Collected data entries
────

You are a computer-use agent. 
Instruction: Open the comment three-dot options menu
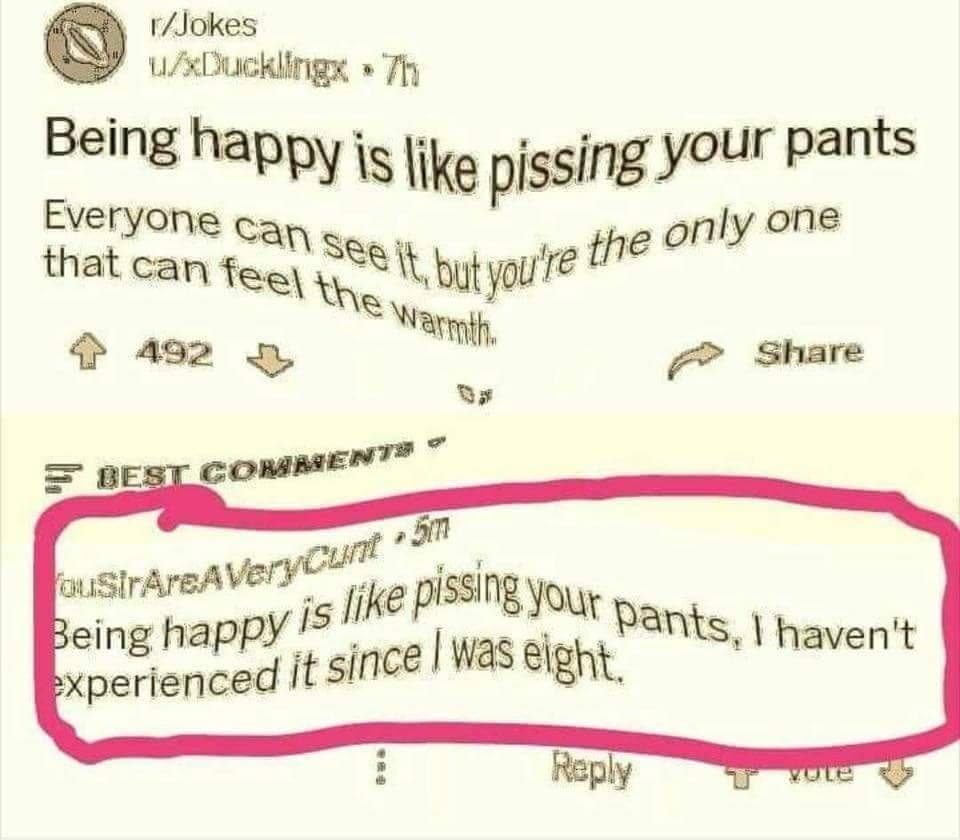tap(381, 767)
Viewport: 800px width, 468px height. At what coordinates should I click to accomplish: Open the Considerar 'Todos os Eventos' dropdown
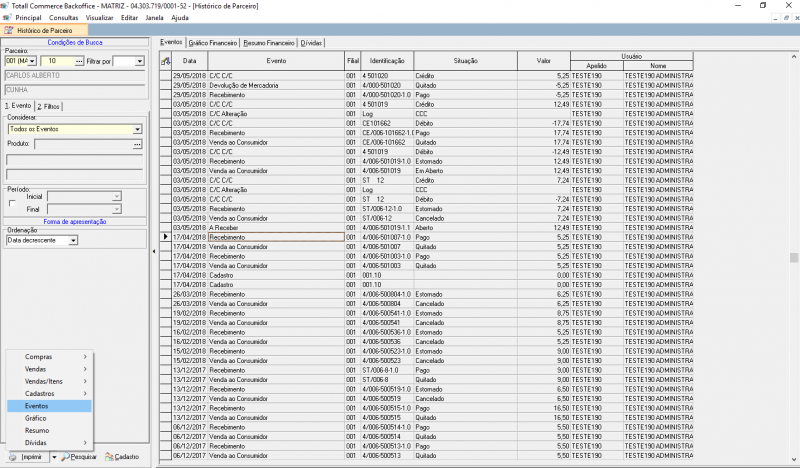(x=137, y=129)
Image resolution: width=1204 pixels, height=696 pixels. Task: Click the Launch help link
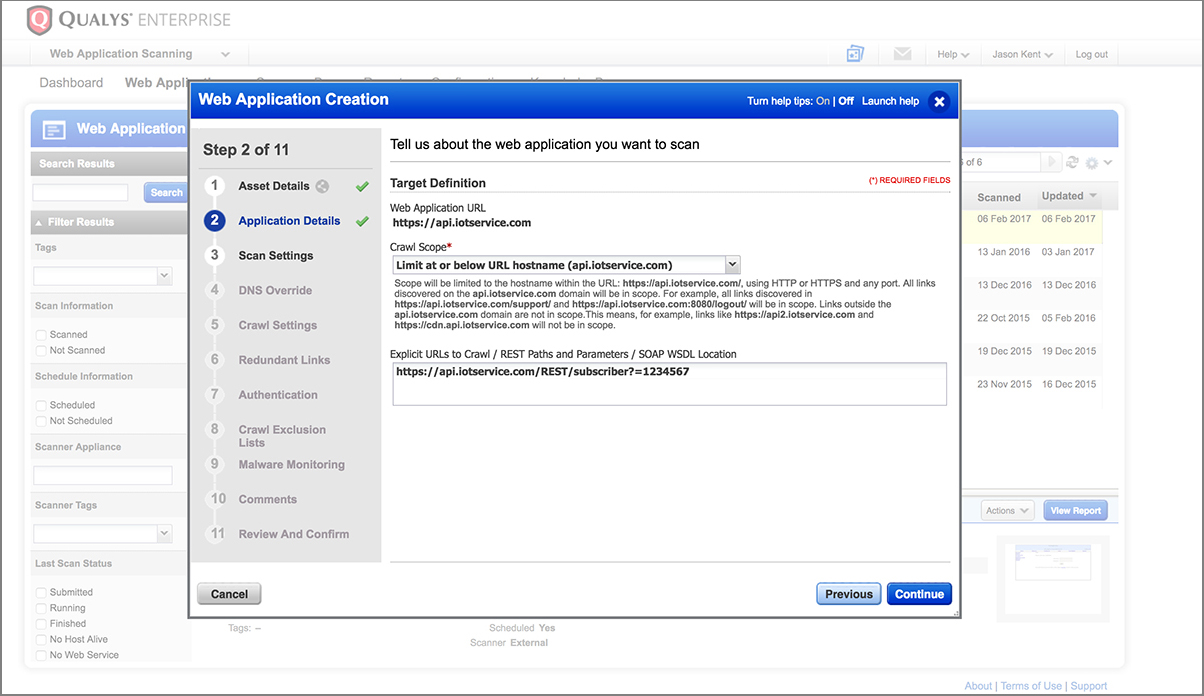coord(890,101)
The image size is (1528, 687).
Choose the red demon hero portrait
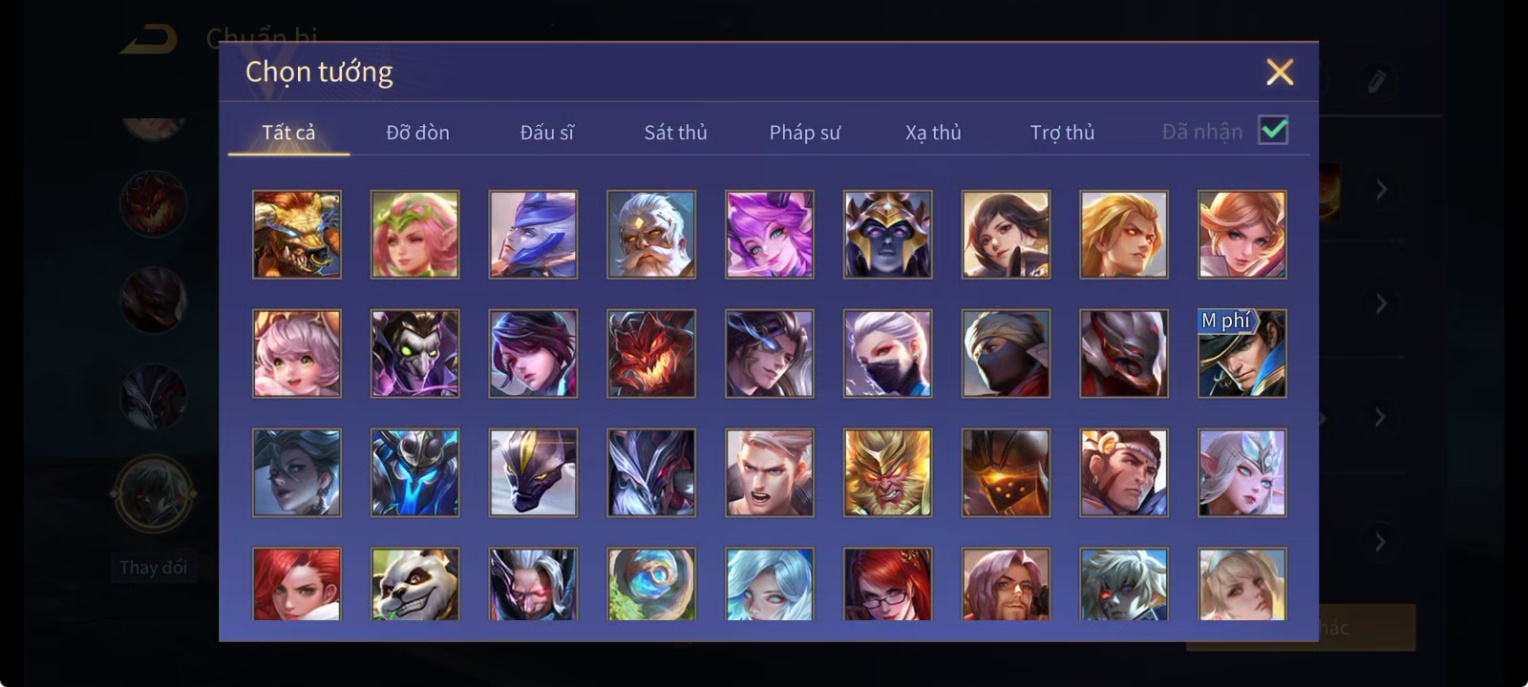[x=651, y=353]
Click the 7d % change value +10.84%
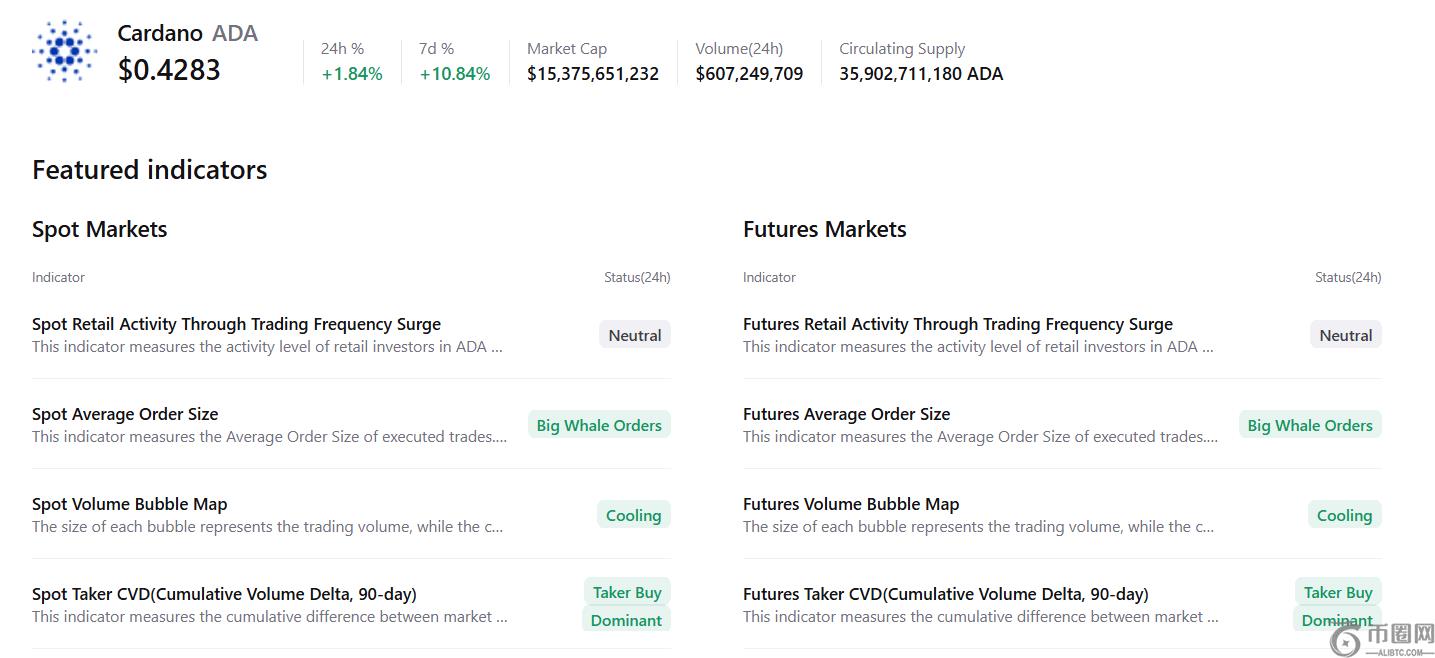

────

The records above are to be reproduced exactly; the pictures are to be left out.

Exercise answer
You are a computer-use agent. 
Instruction: Open the comment three-dot options menu
tap(381, 767)
Viewport: 800px width, 468px height. At what coordinates should I click to accomplish: Open the Considerar 'Todos os Eventos' dropdown
(x=137, y=129)
Image resolution: width=1204 pixels, height=696 pixels. Task: Click the Launch help link
coord(890,101)
The image size is (1528, 687).
Choose the red demon hero portrait
[x=651, y=353]
Click the 7d % change value +10.84%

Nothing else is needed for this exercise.